Ray Bradbury said, ""

Sunday, October 28, 2007
Lazy Sunday Pseudo-Random Thoughts

I would like to have been a 19th century teratologist. It sounds like a job where you may not be able to keep any food down, but you'll still be rewarded by the gratitude of the Lovecraftian monstrosities you are studying.

One of my goals in life is to have a gargle of pugs. I do not know if this is a necessary or sufficient condition for having lived a decent life, so I kind of fear the day I shall have acquired as many pugs as I can. On that day, what if G-d decides my life is complete?

Do not touch Jim Morrison, no matter what he says.

If you listen really closely to Dizzy Gillespie's song "Slew Foot" on his live album Sweet Soul Live, you will hear at 3:25 a person yell "fuck!" and then fall into the piano. Dizzy meant for that to happen; that is how great a musician he was.

I now have a shelf full of spaghetti, a freezer full of coffee, a microwave weighed down with garlic, and much of one shelf of my fridge full of peaches. Kids, this is what happens when you are single: you realize that you can eat your favorite food every single day. Thank G-d I happen to like real food; I can only imagine that somewhere out there a bachelor is starving himself to death while eating through a closet full of calorie-free yogurt.

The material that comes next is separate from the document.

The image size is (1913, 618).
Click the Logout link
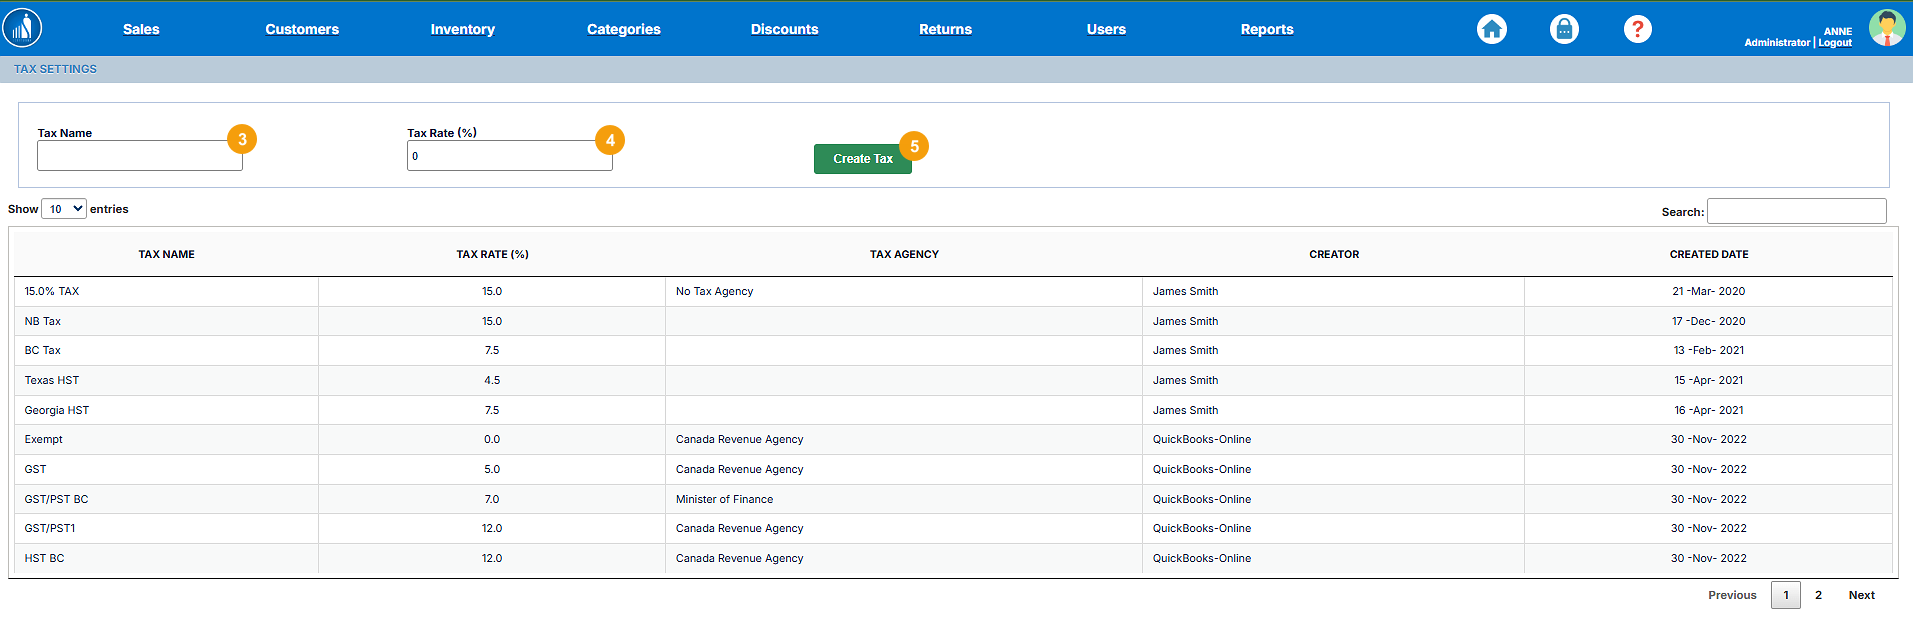coord(1835,43)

The protozoan Toxoplasma gondii, the same that causes toxoplasmosis in pregnant cat-lovers, has been shown to cause personality changes in both humans and rats. In rats, it causes them to lose their fear of the scent of cat, and even become attracted to it; it also causes rats to become less fearful in general. In humans, it causes males to become more spontaneous, carefree, physical, and impulsive; it causes women to become more kindhearted and motherly. This is more evidence that cats are our overlords, using advanced genetic engineering to subjugate our planet.

The LD-50 of caffeine is about one cup of coffee per kilogram body weight. There. Stop complaining about the evils of "one too many" cups of coffee. Unless you are an anorexic supermodel or dwarf, Starbucks will not kill you.

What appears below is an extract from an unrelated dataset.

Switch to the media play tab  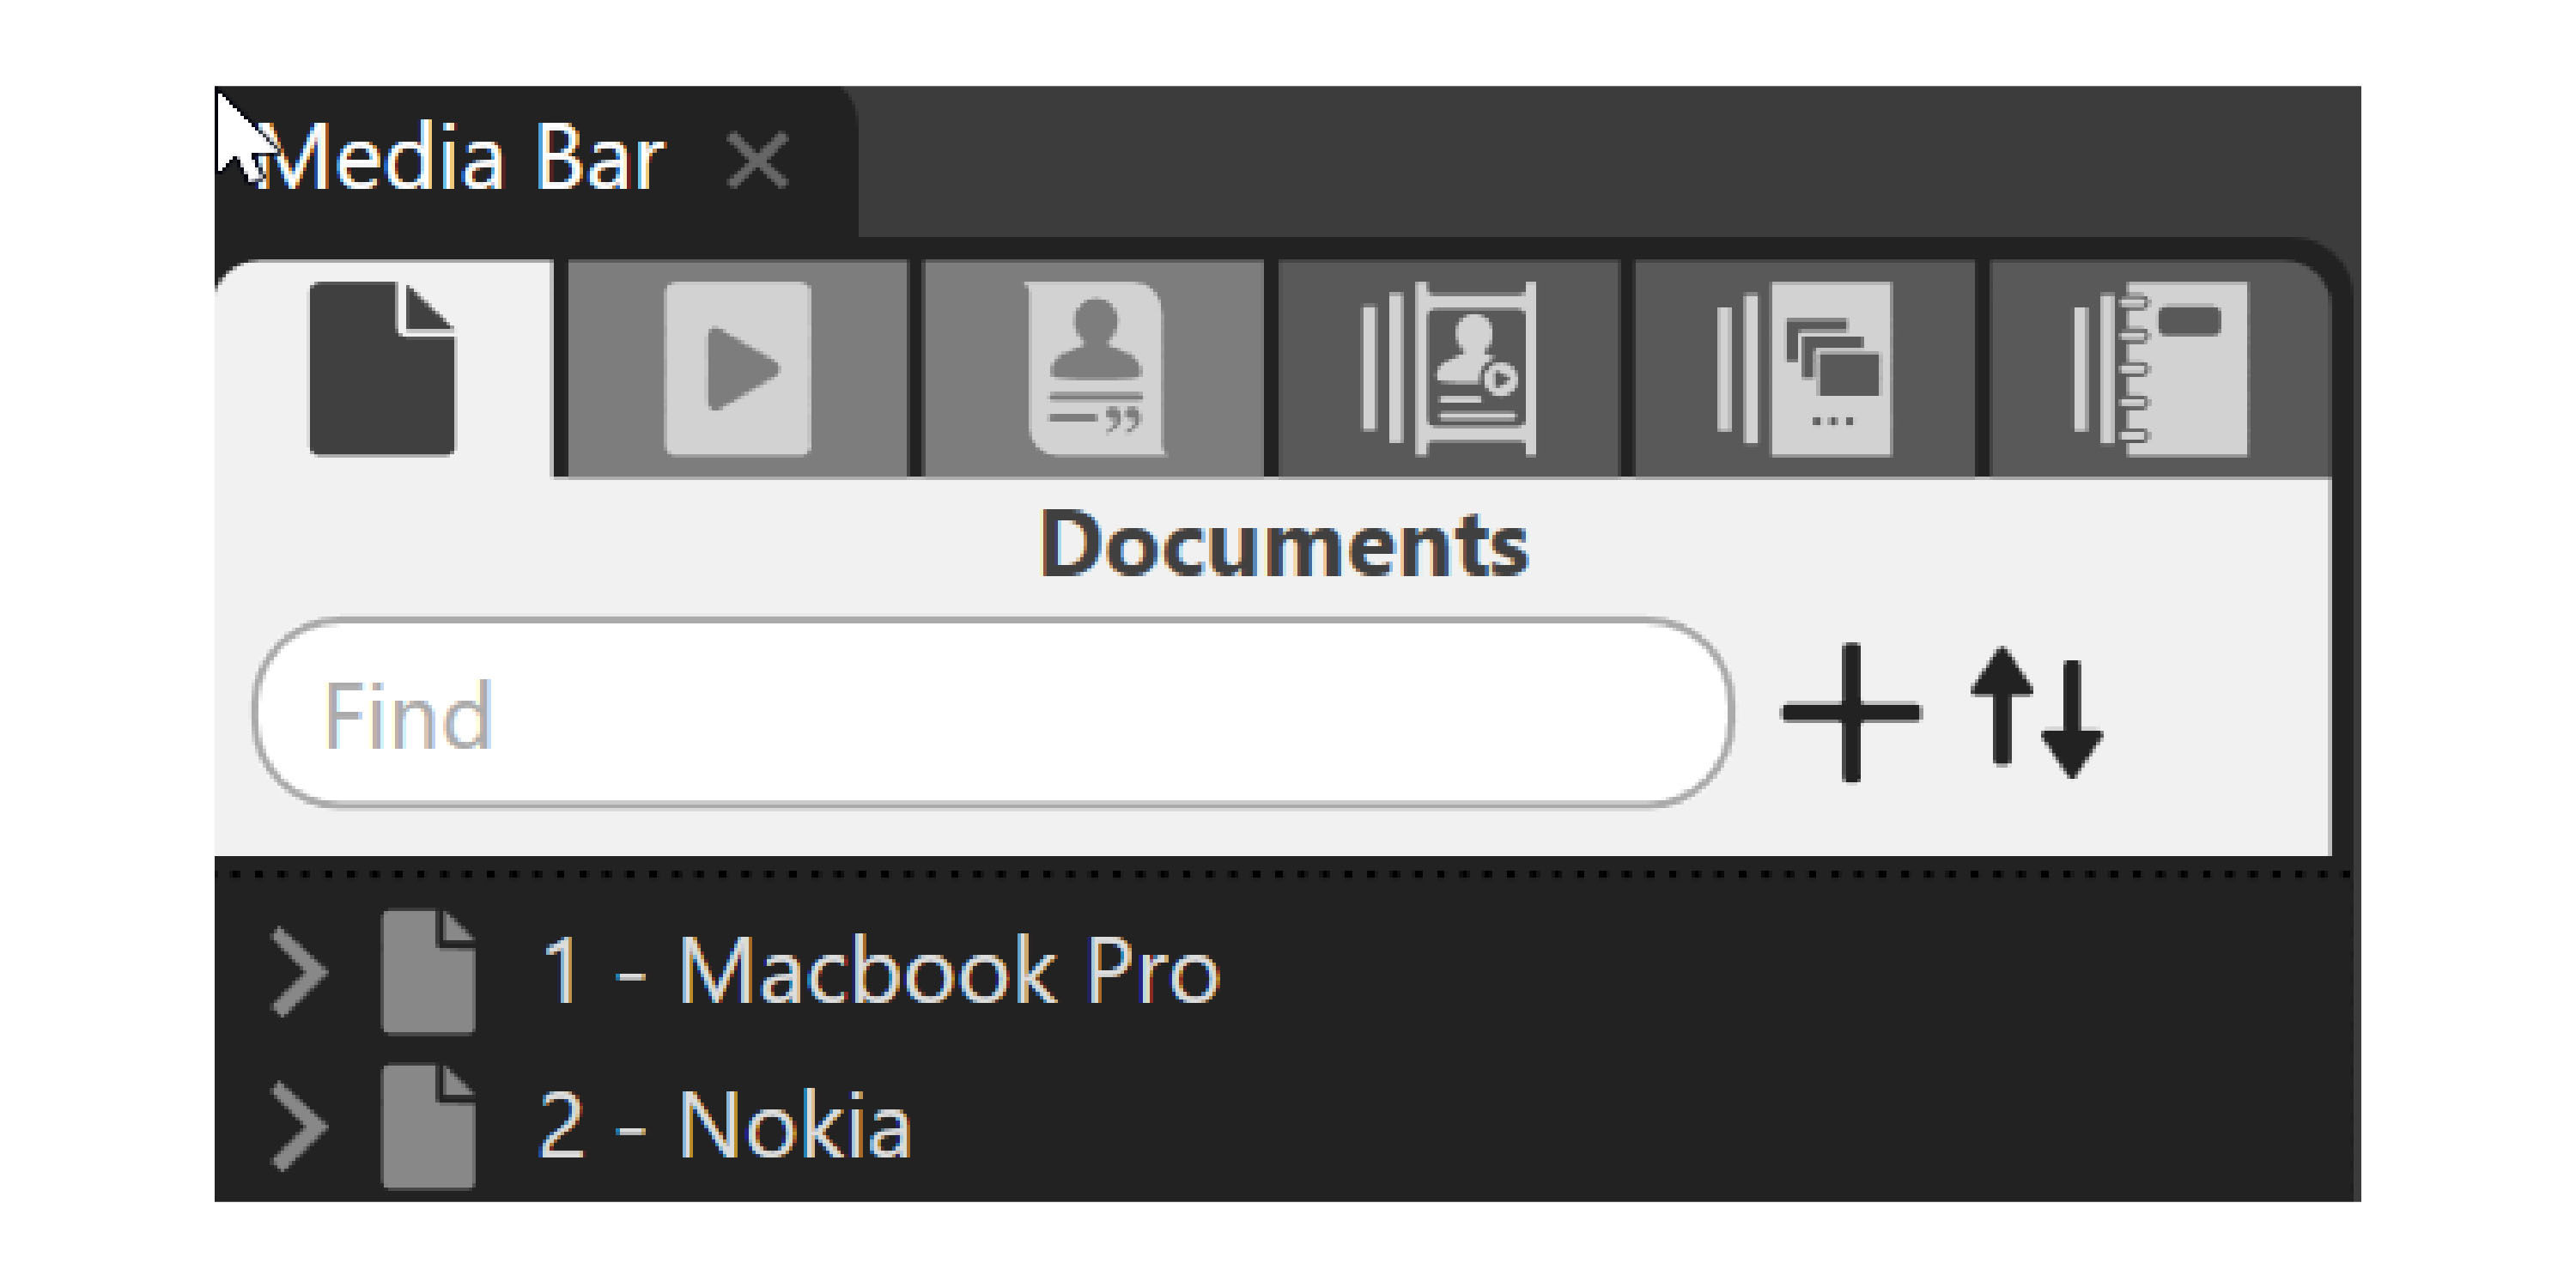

In every ethnic group, there are doubtless a few who are capable of space colonization. This subset will, however, not be at all like the ethnic group. Regionalistic tensions, the desire to see "one of us!" in space, will not alone help raise support of space travel. Can you imagine how hard it would be to convince an Inuit family that the Inuit selected for a mission will preserve their customs, when he is seen splashed all over the media speaking a Californian accent and sporting a duck's ass 'do?

L.Q. Jones built the 70's. While our politicians screwed around, our academia collapsed, and our economy died in a blizzard of holistic crystal therapy, he alone carried the decade on his Atlas-like shoulders.

I've always wanted to buy a large piezo-electric crystal and turn it into a hippie death gun. "Oh, you like crystals? Here, put this crystal next to your ear... [the crystal vibrates at the resonant frequency of his hippy skull]"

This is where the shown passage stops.